- Born: 1 January 1910 Viola, Minnesota
- Died: 22 August 1960 (aged 50) Saint-Augustin, Côte-Nord, Quebec
- Occupations: Producer, director
- Years active: 1946–1960

= Don Mulholland =

Canadian producer and director (1910–1960)

Don Mulholland (1910-1960) was a film producer and director with the National Film Board of Canada (NFB). He was the NFB's first Director of Production, and the founding producer of the series Eye Witness. He was the first director to blend fiction and documentary, and is credited with shaping the course of Canadian film in the 1950s.

==Early life==
Donald Colpitts Mulholland was born in Viola, Minnesota in 1910. It is unclear why or when he moved to Canada but, by 1936, he and his wife Ruth had built a house in Toronto's wealthy Forest Hill neighbourhood and he was working as an advertising executive. With the outbreak of World War II, Mulholland joined the Royal Canadian Air Force; when the war ended, he joined the National Film Board of Canada.

==Career==
Mulholland was put to work making training films; these led him to make the award-winning short film Safe Clothing. In 1948, he became the first director to blend fiction with documentary when, using non-professional actors and locations rather than sets, he made R.C.M.P. File 1365 - The Connors Case, a dramatization of a real-life murder which achieved theatrical success.

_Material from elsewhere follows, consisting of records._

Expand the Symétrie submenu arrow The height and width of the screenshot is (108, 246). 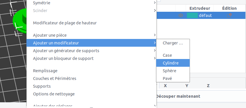click(x=155, y=3)
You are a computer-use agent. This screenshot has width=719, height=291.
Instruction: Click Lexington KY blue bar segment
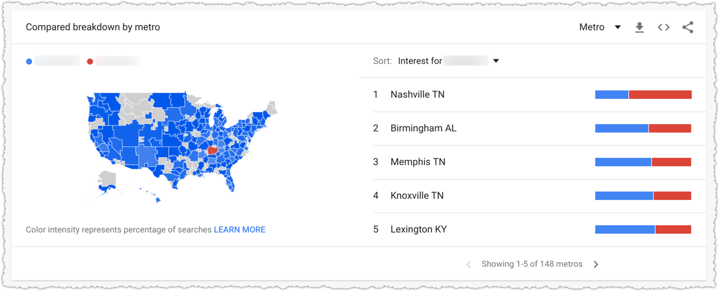pyautogui.click(x=625, y=229)
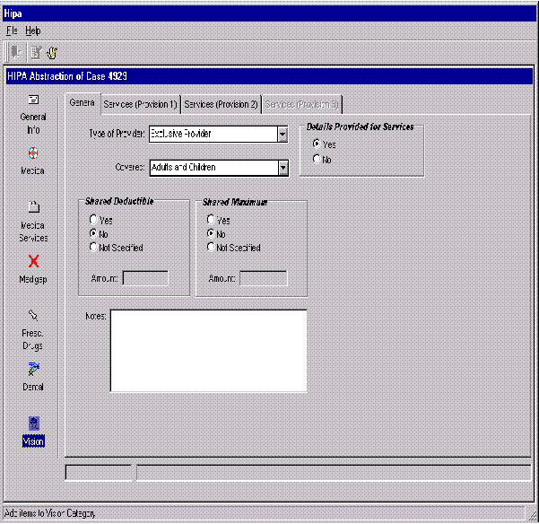Click the hand with pencil toolbar icon
539x524 pixels.
(x=52, y=51)
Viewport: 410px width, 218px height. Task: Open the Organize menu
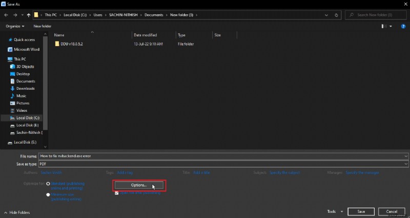click(15, 26)
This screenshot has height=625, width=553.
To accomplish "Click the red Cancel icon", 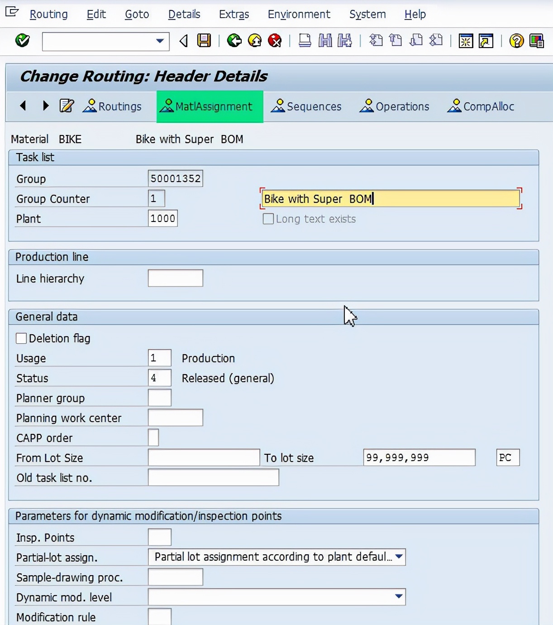I will [x=275, y=41].

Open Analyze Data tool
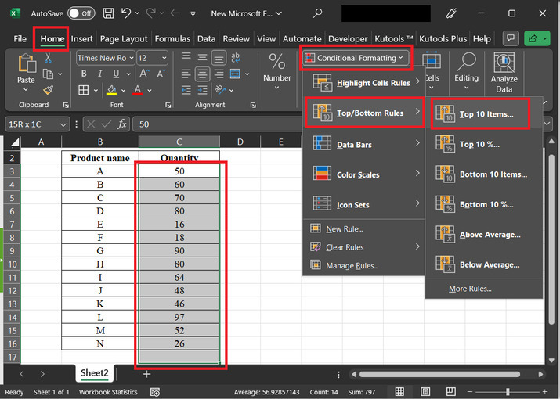(504, 73)
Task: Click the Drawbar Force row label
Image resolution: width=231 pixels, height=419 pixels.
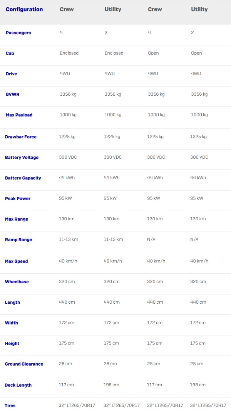Action: click(21, 137)
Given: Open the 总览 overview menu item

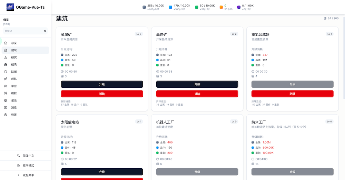Looking at the screenshot, I should [x=14, y=43].
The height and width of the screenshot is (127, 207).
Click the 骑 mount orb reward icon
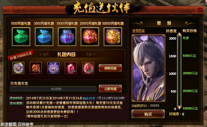click(53, 68)
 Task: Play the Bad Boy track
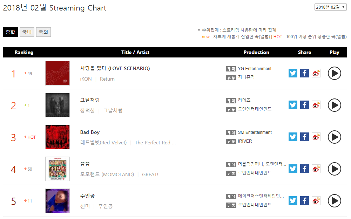coord(334,137)
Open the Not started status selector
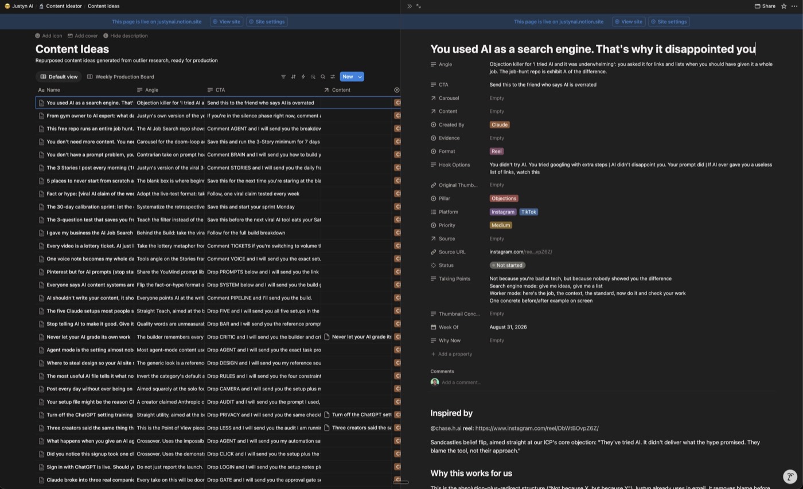The height and width of the screenshot is (489, 803). pos(508,265)
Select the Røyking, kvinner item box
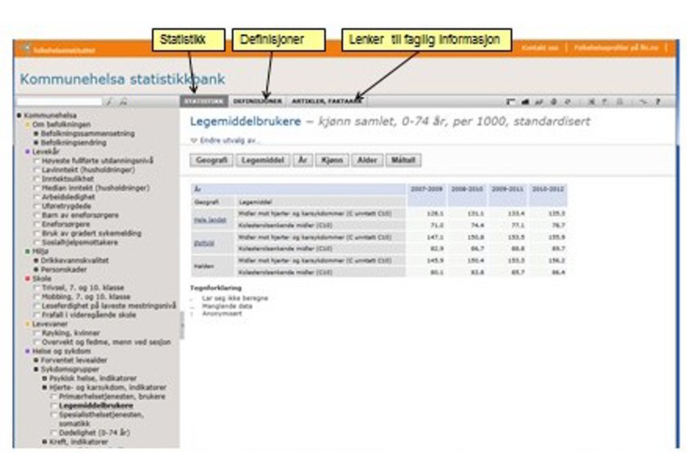The width and height of the screenshot is (687, 453). (37, 332)
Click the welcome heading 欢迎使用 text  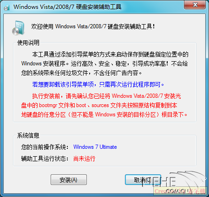click(93, 26)
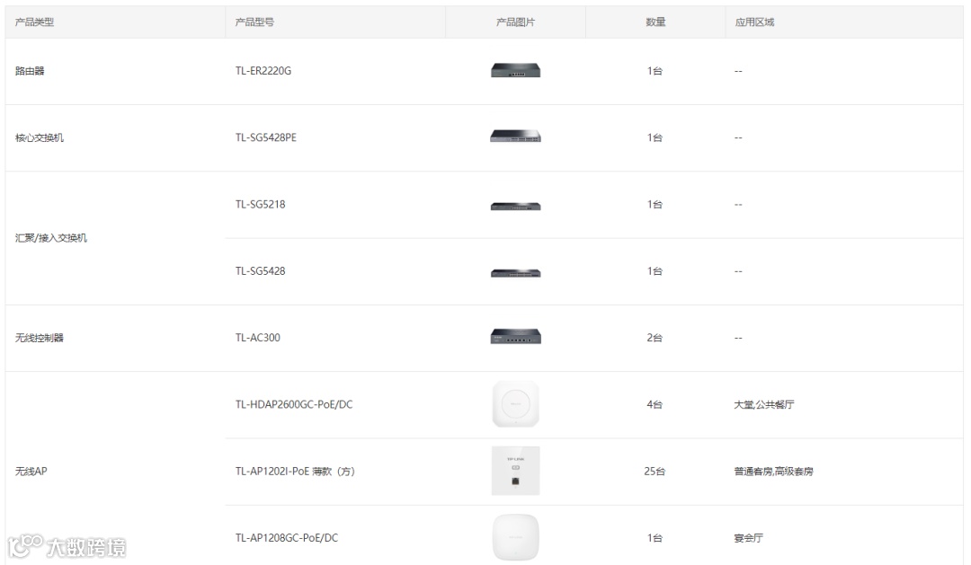Select the TL-ER2220G model text

point(263,71)
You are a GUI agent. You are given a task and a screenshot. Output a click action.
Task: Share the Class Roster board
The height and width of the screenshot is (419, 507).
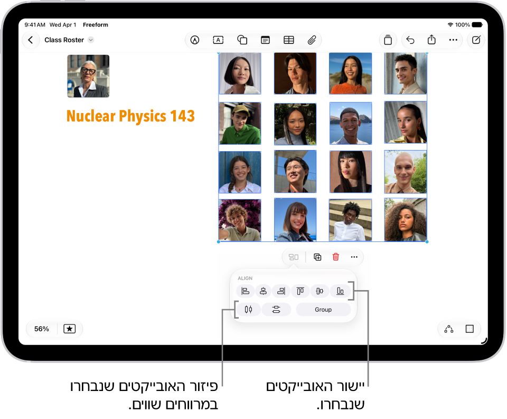point(431,40)
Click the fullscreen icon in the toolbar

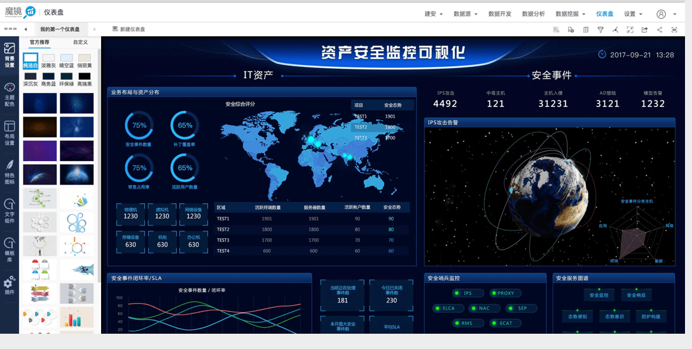coord(630,29)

In 1940, the NFB had created the series Canada Carries On, a highly successful newsmagazine created by Stuart Legg. The board decided to produce a second, similar, series, Eye Witness, and Mulholland was given the job of producing it. Eye Witness was a monthly series distributed, by Columbia Pictures, to theatres nationwide. Each 9-15-minute episode covered 3-4 topics, pertaining to various points throughout the country. Perhaps as a result of his training in advertising and the military, Mulholland was known to be ultra-efficient and clear-headed; the right person to coordinate the logistical and creative challenges of the show. Mulholland was its producer from its inception in 1947 through 1949 (the show ran until 1957); he was also simultaneously producing films for Canada Carries On.

In 1950, the NFB underwent a restructuring, which included improved procedures in staffing, financing and accounting, centralization, and modernization of facilities. It was deemed necessary that there should be one executive to manage overall production. There were two candidates: Mulholland and James Beveridge. Beveridge was a mild-mannered, friendly fellow who had been trained by John Grierson; Mulholland was an elegant, aloof boss known for his sharp tongue. Mulholland was chosen and became the NFB's first Director of Production.

There was a storm of protest; some people preferred to work under Beveridge, others didn't want any hierarchy at all. It was not long, however, before Mulholland won over his colleagues, particularly when the NFB announced that it would be moving its head office from Ottawa to Montreal. This was an unpopular decision and Mulholland led the fight against it. But when it became clear that the move would happen, he studied French and became the overall coordinator of the move.

Mulholland was also publicly accused of being a ‘Franchophobe’ who ignored French-language film production. The case actually appeared to be that, with limited budgets, he was following demand instead of trying to create it. In fact, most programming was released in French and, under Mulholland, Francophone filmmakers were kept very busy, particularly Bernard Devlin, Roger Blais, Jean Palardy, Hector Lemieux and Jacques Bobet.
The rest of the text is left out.